В такси — разношенном, как тапок, «москвиче» — они сели на заднее сиденье. Марина молчала, а потом вдруг прижалась к Герману и схватила его за промежность — сразу хищно и ласково (ей вообще нравилось приставать к Герману в самых неподходящих местах или обниматься у всех на глазах).
— Германец, у меня к тебе дело, — жарко зашептала она.
— Я ни о чём не могу думать, пока там твоя рука, — еле выдавил Герман.
— Помнишь, я тебе говорила про свою работу? — Марина убрала руку.

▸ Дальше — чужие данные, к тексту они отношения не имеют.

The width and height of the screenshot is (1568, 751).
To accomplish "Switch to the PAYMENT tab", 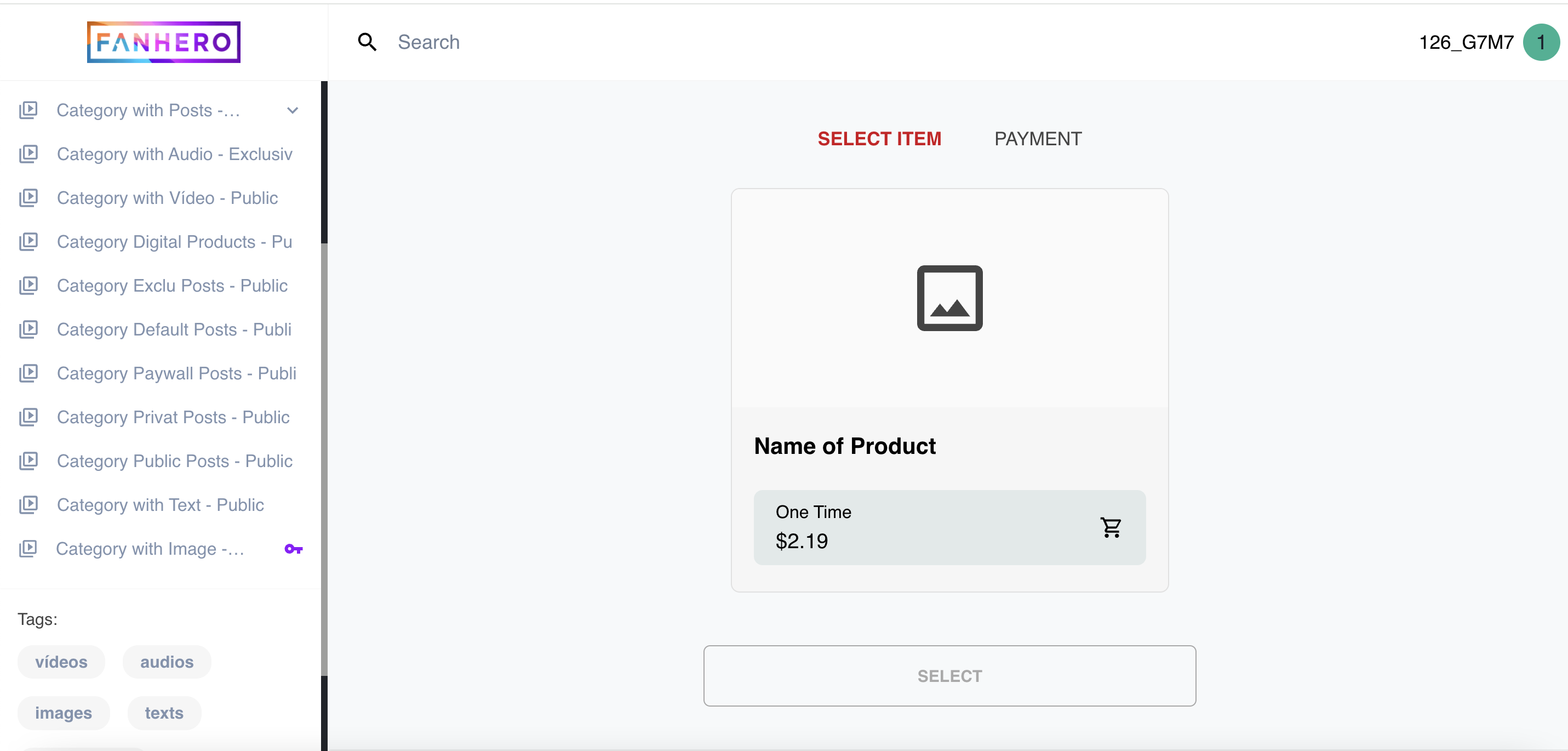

Конечно, Герман помнил: Танцорка — бывшая «челночница», четыре палатки на Шпальном, Марина и Петухова — продавщицы…
— Я узнала, что Танцорка никому не отстёгивает. Платит за место, и всё. У неё нет крыши. Она тут так давно, что все думают, будто она под кем‑то.
— И что с того?
— За неё никто не впишется. Мы с Петуховой можем её выпихнуть. Дело будет наше. Танцоркины «челночницы» всё равно свой товар к нам принесут. Будем рулить всей конторой вместо Танцорки. Там уже нормальные бабки.
Из магнитолы рвался запредельный глумливый рёв «Сектора Газа»: «Как у леса на опушке соловей ебёт кукушку! Только слышно на суку: чирик, пиздык, хуяк, ку‑ку!»
Герман искренне подумал: может, он уже чего‑то не понимает в жизни? Вполне вероятно. Раньше, при Серёге Лихолетове, он был солдатом. Но кто он сейчас? И командир ли ему Егор Быченко?
— Мариша, это всё какой‑то бандитизм, — осторожно сказал Герман.
— Танцорка и так и так спалится. Её вычислят. А навар заберут другие. А мы с Петуховой выкупим у неё всё и в рассрочку заплатим ей отступные.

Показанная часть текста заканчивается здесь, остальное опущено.